Sangham is a 1954 Indian Telugu-language romantic comedy film, produced by M. Murugan, M. Saravanan and M. Kumaran of AVM Productions and written and directed by M. V. Raman. It stars Vyjayanthimala, Anjali Devi, N. T. Rama Rao and S. Balachander, with music composed by R. Sudarsanam.

== Plot ==
The film begins at Bangalore with two soulmates, Rani, a plucky feminist & Kamini, a modest. Ramanatham Kamini's father has been ostracized from society because he married a low-caste woman Annapurna. Ergo, today, it nullifies matches of Kamini with mortification. Exploiting it, Kannaiah, an old cat, proceeds for the bridal connection, and Rani drives him away, which utterly crashes Ramanatham. He also fails to know the whereabouts of his nephew Sundaram. He is currently at Burma campaign, still loving Kamini and looking forward to returning.

Meanwhile, Seetaramanjaneya Das, an orthodox village headman, and his son Raja walk on as a medico to Bangalore with his bestie, jovial Chandram. Kannaiah is also a resident of the same and Seetaramanjaneya's mate. Once, the Raja & Chandram are acquainted with Rani & Kamini in a clash when Raja endears Kamini. Chandram always frays with Kamini but silently falls for her. Later, Rani heads to Ceylon for athletics and fractures her leg. With a progressive mind, Raja splices Kamimi in Rani's absence and without his parents' knowledge.

Besides, Sundaram backs and becomes downhearted, conscious of Kamini's martial. Ramanatham, beware of it, hastens for him and, tragically, dies in an accident. Now, Kannaiah subterfuges by posting Seetaramanjaneya that his son has wedlock and is casteless. Ergo, Seetaramanjaneya immediately calls Raja and roars with a final notice to quit Kamini. However, he backtalks and exits. In parallel, on Kamini's plea, Sundaram guests are there for a few days. Upon his arrival, Raja takes off by detesting suspicions about their relationship. Then, he declares that he will become betrothed to anyone of his father's choice.

Fortuitously, Seetaramanjaneya engages with Rani's father, Colonel Mallikarjuna Rao, which Rani accepts. Listening to it, Kamini is blissful, unaware of the fact. Just before the wedding, Kamini gets dismayed & devastated, looking at Raja as the groom, but chooses to give up and attempts suicide. Hereupon, Chandram secures her and divulges the actuality to Rani. At last, Rani emerges chastity & virtue of Kamini, Kannaiah's heinousness, and Sundaram makes Raja eat crow. Plus, Seetaramanjaneya also accepts Kamini as his daughter-in-law by expelling Kannaiah. Finally, the movie ends happily with the marriage of Chandram & Rani.

== Cast ==
- Vyjayanthimala as Rani
- Anjali Devi as Kamini
- N. T. Rama Rao as Raja
- S. Balachander as Chandram
- S. V. Ranga Rao as Seetharamanjaneya Das
- V. Nagayya as Ramanatham
- Ramana Reddy as Yeka Kannaiah
- S. V. Sahasranamam as Sundaram
- R. Balasubramaniam as Colonel Mallikarjuna Rao
- Rushyendramani as Abbayamma
- Hemalatha Tammarapi as Rani's mother

== Production ==
Sangham was produced by A. V. Meiyappan, the founder of AVM Productions. It was simultaneously shot in Hindi as Ladki and in Tamil as Penn. Vyjayanthimala appeared as the female lead in all three versions.

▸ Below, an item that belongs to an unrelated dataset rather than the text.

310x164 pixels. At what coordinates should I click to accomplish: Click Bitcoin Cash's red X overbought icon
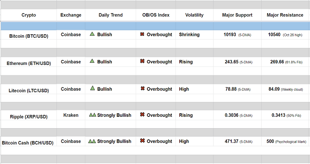tap(142, 141)
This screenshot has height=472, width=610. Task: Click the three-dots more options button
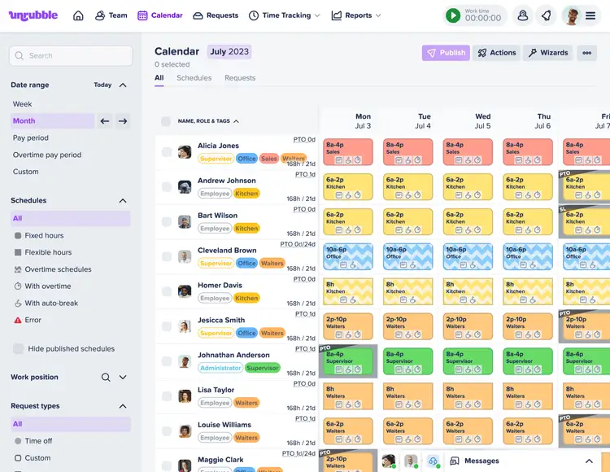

N. T. Rama Rao was cast in the role done by Bharat Bhushan in the Hindi version and Gemini Ganesan in the Tamil version.

== Soundtrack ==
Music composed by R. Sudarsanam. Lyrics were written by Tholeti.

| Song title | Singers | length |
|---|---|---|
| "Bharata Veera" | P. Susheela | 2:38 |
| "Aadadante Aluseladela" | Raghunath Panigrahi | 2:02 |
| "Jaathi Bedam Samasipoda" | V. Nagayya | 2:16 |
| "Sundaranga" | P. Susheela & T. S. Bagavathi | 4:14 |
| "Nidurinchedi" | Madhavapeddi Satyam | 3:53 |
| "Karavalamani" | P. Susheela, T. S. Bagavathi & M. S. Rajeswari | 8:22 |
| "Ilalo Sati Leni" | P. Susheela | 7:12 |
| "Pelli Pelli" | Pithapuram | 3:03 |
| "Nalugurilo" | T. S. Bagavathi | 4:22 |
| "Dimikita Dimikita" | Madhavapeddi Satyam | 4:30 |
| "Kohi Kohi Mani Kakula" | P. Susheela | 3:53 |
| "Aasale Adiasalai" | P. Susheela | 3:25 |

== Box office ==
The film became hit at the box office due to the Vyjayanthimala fan craze.